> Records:
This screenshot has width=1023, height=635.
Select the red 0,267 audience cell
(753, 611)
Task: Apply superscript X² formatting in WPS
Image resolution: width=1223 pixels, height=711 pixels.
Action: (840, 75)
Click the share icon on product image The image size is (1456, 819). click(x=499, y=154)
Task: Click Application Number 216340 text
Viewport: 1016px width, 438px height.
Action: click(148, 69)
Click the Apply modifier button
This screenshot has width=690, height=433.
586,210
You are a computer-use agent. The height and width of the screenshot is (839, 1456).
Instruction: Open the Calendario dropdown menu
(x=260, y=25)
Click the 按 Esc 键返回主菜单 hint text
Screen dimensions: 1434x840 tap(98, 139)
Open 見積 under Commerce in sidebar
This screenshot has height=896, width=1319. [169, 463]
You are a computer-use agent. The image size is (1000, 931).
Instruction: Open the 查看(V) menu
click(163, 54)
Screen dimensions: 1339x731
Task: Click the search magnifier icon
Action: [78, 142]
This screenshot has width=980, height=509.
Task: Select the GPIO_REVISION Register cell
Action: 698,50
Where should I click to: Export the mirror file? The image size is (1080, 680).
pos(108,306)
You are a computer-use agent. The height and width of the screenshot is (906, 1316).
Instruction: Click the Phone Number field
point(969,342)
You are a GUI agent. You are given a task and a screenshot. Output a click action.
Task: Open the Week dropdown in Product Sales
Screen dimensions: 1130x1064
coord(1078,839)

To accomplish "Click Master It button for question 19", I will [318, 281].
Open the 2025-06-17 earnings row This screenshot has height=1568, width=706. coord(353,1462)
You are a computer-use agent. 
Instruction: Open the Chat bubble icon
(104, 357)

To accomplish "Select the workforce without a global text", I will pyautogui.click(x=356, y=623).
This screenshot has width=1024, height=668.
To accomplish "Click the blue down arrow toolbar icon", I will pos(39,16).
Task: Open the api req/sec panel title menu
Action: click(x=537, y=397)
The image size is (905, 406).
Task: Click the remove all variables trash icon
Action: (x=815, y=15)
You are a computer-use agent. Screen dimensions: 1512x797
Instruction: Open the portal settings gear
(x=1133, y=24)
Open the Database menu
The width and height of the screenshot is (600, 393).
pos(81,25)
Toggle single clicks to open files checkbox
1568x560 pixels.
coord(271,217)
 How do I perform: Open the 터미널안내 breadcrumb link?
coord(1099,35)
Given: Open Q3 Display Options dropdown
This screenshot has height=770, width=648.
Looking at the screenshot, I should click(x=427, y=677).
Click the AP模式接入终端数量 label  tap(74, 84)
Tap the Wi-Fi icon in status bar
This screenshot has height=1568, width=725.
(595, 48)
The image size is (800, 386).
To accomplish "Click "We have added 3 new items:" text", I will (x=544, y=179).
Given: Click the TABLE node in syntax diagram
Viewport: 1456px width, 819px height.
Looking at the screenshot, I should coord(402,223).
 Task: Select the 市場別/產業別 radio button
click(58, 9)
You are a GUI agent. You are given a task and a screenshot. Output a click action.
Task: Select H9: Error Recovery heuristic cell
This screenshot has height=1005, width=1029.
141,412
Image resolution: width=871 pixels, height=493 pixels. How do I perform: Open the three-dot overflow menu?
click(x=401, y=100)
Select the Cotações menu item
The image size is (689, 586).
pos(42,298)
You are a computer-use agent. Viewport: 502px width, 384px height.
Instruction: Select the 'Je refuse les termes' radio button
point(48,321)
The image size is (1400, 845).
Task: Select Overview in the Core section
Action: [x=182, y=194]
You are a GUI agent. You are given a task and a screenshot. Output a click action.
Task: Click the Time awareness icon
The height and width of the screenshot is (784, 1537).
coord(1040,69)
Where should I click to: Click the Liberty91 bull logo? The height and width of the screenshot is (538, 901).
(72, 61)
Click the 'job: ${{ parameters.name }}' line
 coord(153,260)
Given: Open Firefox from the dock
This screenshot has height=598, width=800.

> STATED PROBLEM:
Render the listing above as a Markdown table with the columns Row and Line, numbering each non-blank line and leaving out blank ones.

> SOLUTION FOR THIS PROBLEM:
| Row | Line |
|---|---|
| 1 | This screenshot has width=1023, height=635. |
| 2 | Select the red 0,267 audience cell |
| 3 | (753, 611) |
| 4 | Task: Apply superscript X² formatting in WPS |
| 5 | Image resolution: width=1223 pixels, height=711 pixels. |
| 6 | Action: (840, 75) |
| 7 | Click the share icon on product image The image size is (1456, 819). click(x=499, y=154) |
| 8 | Task: Click Application Number 216340 text |
| 9 | Viewport: 1016px width, 438px height. |
| 10 | Action: click(148, 69) |
| 11 | Click the Apply modifier button |
| 12 | This screenshot has width=690, height=433. |
| 13 | 586,210 |
| 14 | You are a computer-use agent. The height and width of the screenshot is (839, 1456). |
| 15 | Instruction: Open the Calendario dropdown menu |
| 16 | (x=260, y=25) |
| 17 | Click the 按 Esc 键返回主菜单 hint text |
| 18 | Screen dimensions: 1434x840 tap(98, 139) |
| 19 | Open 見積 under Commerce in sidebar |
| 20 | This screenshot has height=896, width=1319. [169, 463] |
| 21 | You are a computer-use agent. The image size is (1000, 931). |
| 22 | Instruction: Open the 查看(V) menu |
| 23 | click(163, 54) |
| 24 | Screen dimensions: 1339x731 |
| 25 | Task: Click the search magnifier icon |
| 26 | Action: [78, 142] |
| 27 | This screenshot has width=980, height=509. |
| 28 | Task: Select the GPIO_REVISION Register cell |
| 29 | Action: 698,50 |
| 30 | Where should I click to: Export the mirror file? The image size is (1080, 680). |
| 31 | pos(108,306) |
| 32 | You are a computer-use agent. The height and width of the screenshot is (906, 1316). |
| 33 | Instruction: Click the Phone Number field |
| 34 | point(969,342) |
| 35 | You are a GUI agent. You are given a task and a screenshot. Output a click action. |
| 36 | Task: Open the Week dropdown in Product Sales |
| 37 | Screen dimensions: 1130x1064 |
| 38 | coord(1078,839) |
| 39 | To accomplish "Click Master It button for question 19", I will [318, 281]. |
| 40 | Open the 2025-06-17 earnings row This screenshot has height=1568, width=706. coord(353,1462) |
| 41 | You are a computer-use agent.  |
| 42 | Instruction: Open the Chat bubble icon |
| 43 | (104, 357) |
| 44 | To accomplish "Select the workforce without a global text", I will pyautogui.click(x=356, y=623). |
| 45 | This screenshot has width=1024, height=668. |
| 46 | To accomplish "Click the blue down arrow toolbar icon", I will pos(39,16). |
| 47 | Task: Open the api req/sec panel title menu |
| 48 | Action: click(x=537, y=397) |
| 49 | The image size is (905, 406). |
| 50 | Task: Click the remove all variables trash icon |
| 51 | Action: (x=815, y=15) |
| 52 | You are a computer-use agent. Screen dimensions: 1512x797 |
| 53 | Instruction: Open the portal settings gear |
| 54 | (x=1133, y=24) |
| 55 | Open the Database menu |
| 56 | The width and height of the screenshot is (600, 393). |
| 57 | pos(81,25) |
| 58 | Toggle single clicks to open files checkbox |
| 59 | 1568x560 pixels. |
| 60 | coord(271,217) |
| 61 |  How do I perform: Open the 터미널안내 breadcrumb link? |
| 62 | coord(1099,35) |
| 63 | Given: Open Q3 Display Options dropdown |
| 64 | This screenshot has height=770, width=648. |
| 65 | Looking at the screenshot, I should click(x=427, y=677). |
| 66 | Click the AP模式接入终端数量 label  tap(74, 84) |
| 67 | Tap the Wi-Fi icon in status bar |
| 68 | This screenshot has height=1568, width=725. |
| 69 | (595, 48) |
| 70 | The image size is (800, 386). |
| 71 | To accomplish "Click "We have added 3 new items:" text", I will (x=544, y=179). |
| 72 | Given: Click the TABLE node in syntax diagram |
| 73 | Viewport: 1456px width, 819px height. |
| 74 | Looking at the screenshot, I should coord(402,223). |
| 75 |  Task: Select the 市場別/產業別 radio button |
| 76 | click(58, 9) |
| 77 | You are a GUI agent. You are given a task and a screenshot. Output a click action. |
| 78 | Task: Select H9: Error Recovery heuristic cell |
| 79 | This screenshot has height=1005, width=1029. |
| 80 | 141,412 |
| 81 | Image resolution: width=871 pixels, height=493 pixels. How do I perform: Open the three-dot overflow menu? |
| 82 | click(x=401, y=100) |
| 83 | Select the Cotações menu item |
| 84 | The image size is (689, 586). |
| 85 | pos(42,298) |
| 86 | You are a computer-use agent. Viewport: 502px width, 384px height. |
| 87 | Instruction: Select the 'Je refuse les termes' radio button |
| 88 | point(48,321) |
| 89 | The image size is (1400, 845). |
| 90 | Task: Select Overview in the Core section |
| 91 | Action: [x=182, y=194] |
| 92 | You are a GUI agent. You are given a task and a screenshot. Output a click action. |
| 93 | Task: Click the Time awareness icon |
| 94 | The height and width of the screenshot is (784, 1537). |
| 95 | coord(1040,69) |
| 96 | Where should I click to: Click the Liberty91 bull logo? The height and width of the screenshot is (538, 901). |
| 97 | (72, 61) |
| 98 | Click the 'job: ${{ parameters.name }}' line |
| 99 |  coord(153,260) |
| 100 | Given: Open Firefox from the dock |
| 101 | This screenshot has height=598, width=800. |